I have our WebApps and backend server deployed with the Istio-proxy Sidecar and I am seeing some issues with the Websocket connection reliability.
The Services are exposed via the GCP Kubernetes Ingress Load balancer with an idle timeout of 30 minutes. Our Web apps make a Websocket connection upgrade request to the backend server and the first time this succeeds. This connection stays up for about 30 minutes as configured and then is terminated by the load balancer.
Then the WebApp makes a new Websocket request, which is immediately terminated and this happens for several subsequent several 10s of requests. Eventually, a new OPTIONS http request is made and the Websocket connection upgrade request subsequent to that succeeds and stays up for another 30 minutes. This cycle repeats every 30 minutes or so after the idle timeout.

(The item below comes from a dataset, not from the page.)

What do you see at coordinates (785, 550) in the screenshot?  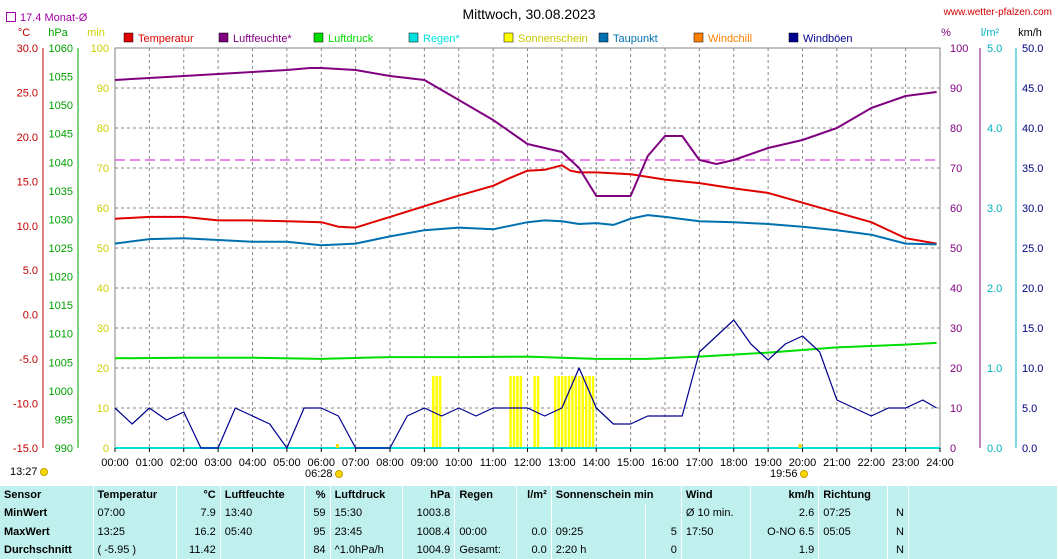 I see `stats-cell: 1.9` at bounding box center [785, 550].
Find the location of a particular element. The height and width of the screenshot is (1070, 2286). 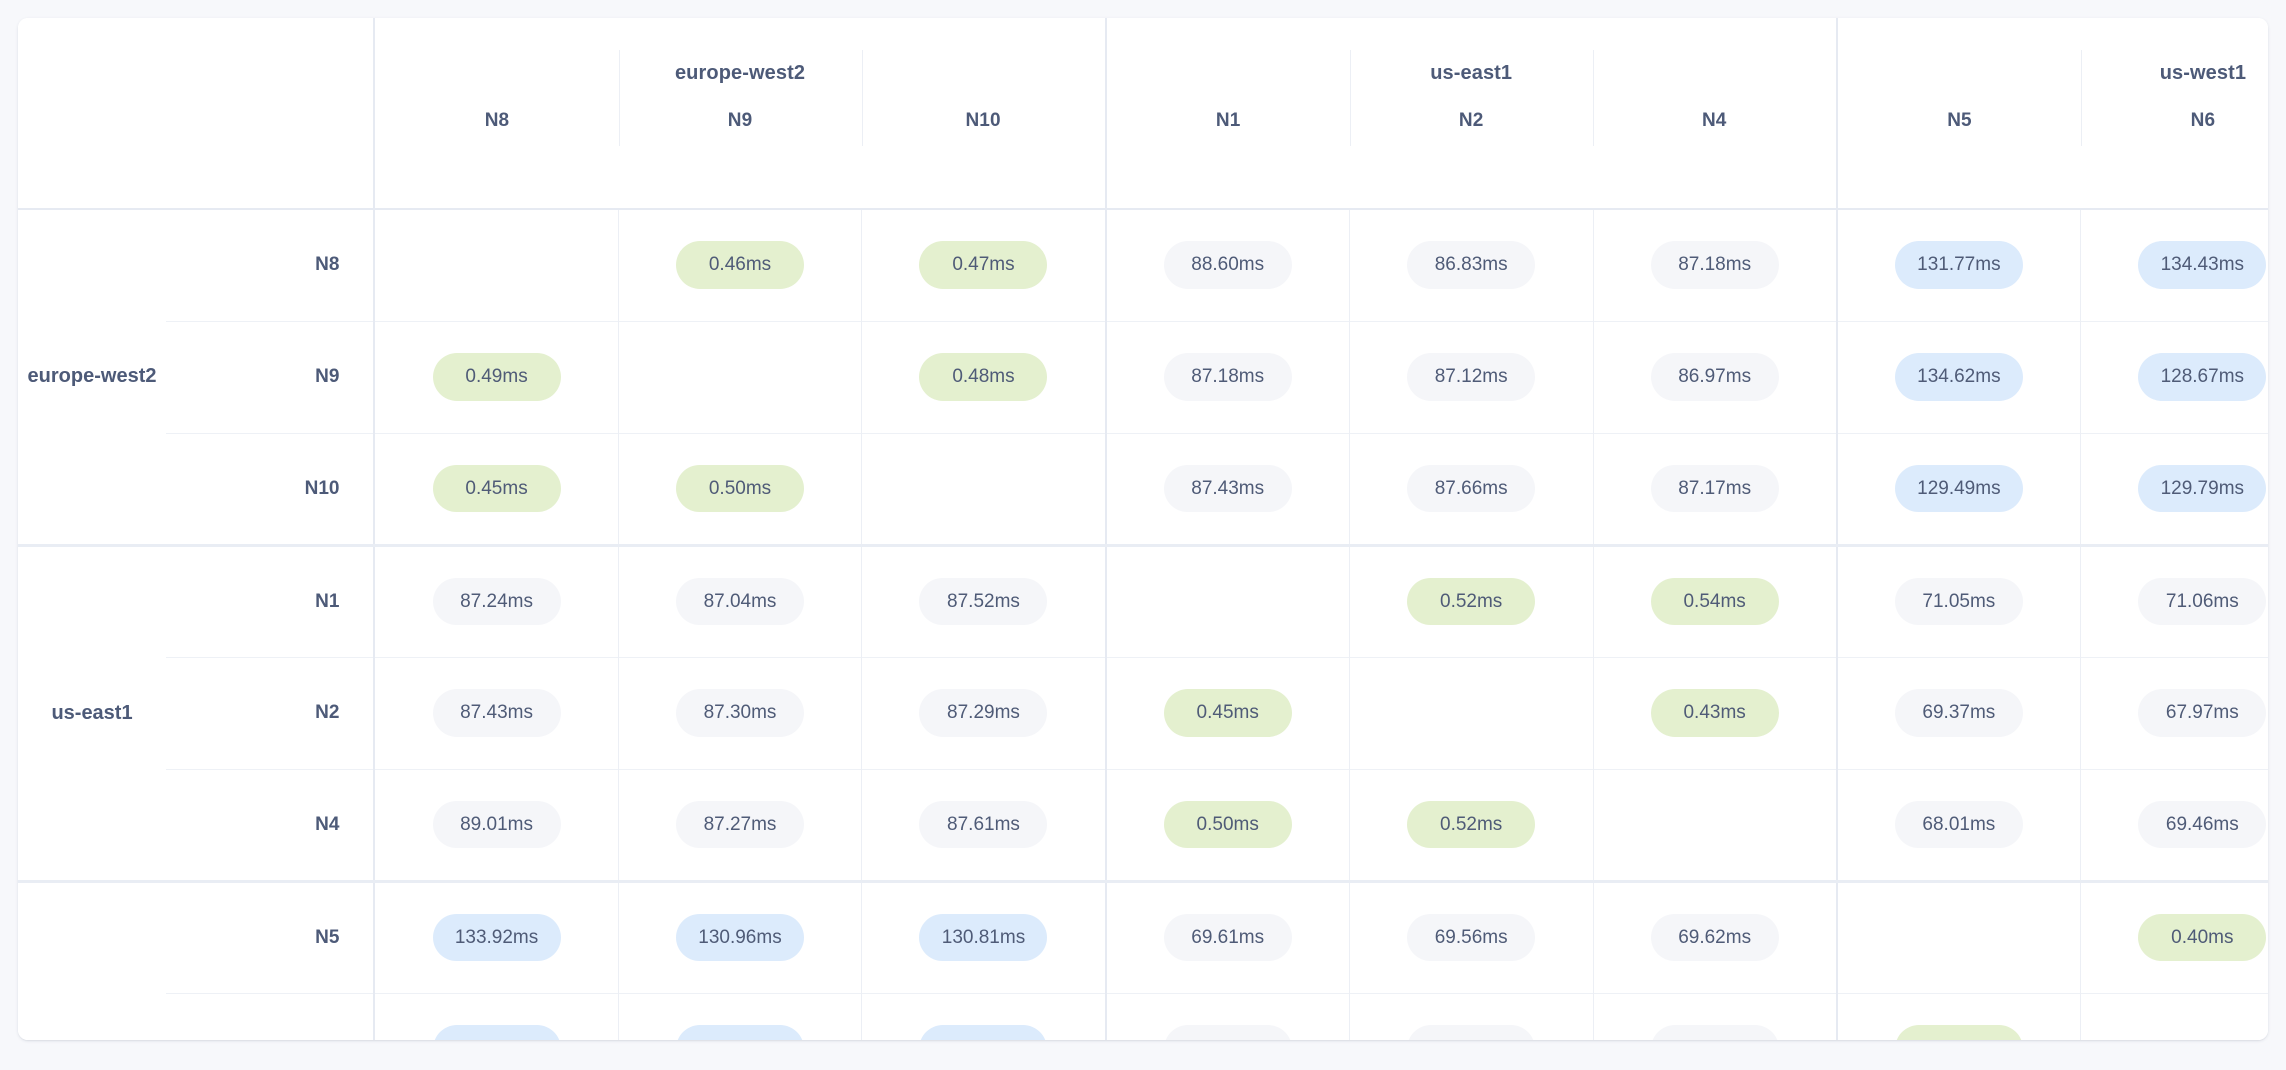

matrix-cell: 131.77ms is located at coordinates (1958, 265).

One thing I observed in all the response including the successful ones is a “content-length: 0” header, so suspected may be the load balancer terminates connections non deterministically post idle timeout. As a hack I added a custom EnvoyFilter to replace the header to fake the length to 1 “content-length: 1” but this did not help.
I didn’t get much insight from the Access logs on the istio-proxy or the load balancer. Any help or pointers will be much appreciated.
Istio version 1.6.3.
Note: The Ingress is hitting the Kubernetes Service directly and is not configured to go via a Gateway or a Virtual Service.